Syngenta is one of the dominant names in the $100bn-a-year agribusiness industry alongside Monsanto, Dupont’s seed business and the agriculture units of BASF, Bayer and Dow Chemical.

Mr Ren recently poached a Bayer director, Michael Koenig, to run one of ChemChina’s key subsidiaries in a rare example of an SOE hiring foreign talent for a top position. Mr Koenig ran both Bayer’s China and Asia operations and will take over China National Bluestar Corp.

Bluestar was originally an industrial cleaning company founded in 1984 by Mr Ren, who at the time was a young chemicals ministry cadre backed by a mere Rmb10,000 government loan. Using Bluestar as his main vehicle, he set about snapping up other state chemicals companies in a buying frenzy that earned him a reputation as “China’s merger king”.

The group was relaunched as ChemChina in 2004 and is one of only 117 state industrial champions directly administered by the Chinese government’s State-owned Assets Supervision and Administration Commission.

Today Bluestar acts as a holding company for ChemChina’s various overseas chemical businesses, which include Adisseo and Rhodia of France and Australia’s Qenos.

The three acquisitions, done in 2006, made ChemChina the largest Chinese investor in France. The company later purchased Elkem, a Norwegian silicon maker, and Nadama, an Israeli agribusiness.

The spree shows no signs of slowing. This month alone Mr Ren agreed to pay $1bn for Krauss Maffee, the German machinery company, and bought a 12 per cent stake in Mercuria that values the Swiss energy trader at more than $3bn.

Mr Ren’s preference for European targets is due in part to difficulties he has encountered in the US. Last year he complained that he had been denied routine US business visas, and any attempt by ChemChina to buy Syngenta’s US rivals would prove very controversial in a presidential election year.

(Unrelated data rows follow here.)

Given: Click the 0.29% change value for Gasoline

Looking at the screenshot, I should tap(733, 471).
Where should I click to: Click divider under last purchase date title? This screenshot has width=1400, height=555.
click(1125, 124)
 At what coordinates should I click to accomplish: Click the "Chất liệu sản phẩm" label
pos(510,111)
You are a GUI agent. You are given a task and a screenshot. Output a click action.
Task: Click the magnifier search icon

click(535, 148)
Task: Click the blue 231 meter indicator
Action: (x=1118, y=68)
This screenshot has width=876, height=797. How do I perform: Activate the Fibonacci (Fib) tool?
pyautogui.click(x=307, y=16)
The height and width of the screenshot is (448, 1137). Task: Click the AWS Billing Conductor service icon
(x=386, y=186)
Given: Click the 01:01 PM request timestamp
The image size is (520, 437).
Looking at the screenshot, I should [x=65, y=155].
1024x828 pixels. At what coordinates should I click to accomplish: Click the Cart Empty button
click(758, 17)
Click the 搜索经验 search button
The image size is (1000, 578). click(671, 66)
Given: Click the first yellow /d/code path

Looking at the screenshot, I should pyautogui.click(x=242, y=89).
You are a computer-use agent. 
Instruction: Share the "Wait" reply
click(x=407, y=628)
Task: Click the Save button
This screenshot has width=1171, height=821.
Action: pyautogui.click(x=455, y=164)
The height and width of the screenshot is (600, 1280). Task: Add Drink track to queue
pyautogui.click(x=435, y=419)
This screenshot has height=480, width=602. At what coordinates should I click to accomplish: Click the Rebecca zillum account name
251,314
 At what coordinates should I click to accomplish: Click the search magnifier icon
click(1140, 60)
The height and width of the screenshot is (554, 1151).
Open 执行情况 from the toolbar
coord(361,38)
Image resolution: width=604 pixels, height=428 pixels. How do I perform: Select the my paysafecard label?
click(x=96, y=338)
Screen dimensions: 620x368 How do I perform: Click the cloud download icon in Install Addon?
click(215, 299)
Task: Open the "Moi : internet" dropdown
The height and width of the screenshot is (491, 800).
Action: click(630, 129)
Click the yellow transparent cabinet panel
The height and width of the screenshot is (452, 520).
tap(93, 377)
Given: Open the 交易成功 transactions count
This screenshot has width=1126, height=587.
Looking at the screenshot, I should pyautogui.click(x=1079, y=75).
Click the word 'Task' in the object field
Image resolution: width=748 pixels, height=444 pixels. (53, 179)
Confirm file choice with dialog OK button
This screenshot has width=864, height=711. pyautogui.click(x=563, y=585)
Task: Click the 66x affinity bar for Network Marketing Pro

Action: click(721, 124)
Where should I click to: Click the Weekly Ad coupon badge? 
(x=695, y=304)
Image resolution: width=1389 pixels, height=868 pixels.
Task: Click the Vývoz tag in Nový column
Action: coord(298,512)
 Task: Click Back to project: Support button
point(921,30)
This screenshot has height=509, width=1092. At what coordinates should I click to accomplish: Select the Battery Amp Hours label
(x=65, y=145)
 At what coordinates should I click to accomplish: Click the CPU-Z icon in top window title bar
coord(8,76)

On Friday, Philips announced that a planned $3bn sale of a lighting business to Chinese private equity investors had been knocked back by the Committee on Foreign Investment in the US, or CFIUS.

Political considerations aside, ChemChina’s eurocentric shopping spree has been helped by euro weakness, with the EU currency having fallen more than 25 per cent against the renminbi since 2011.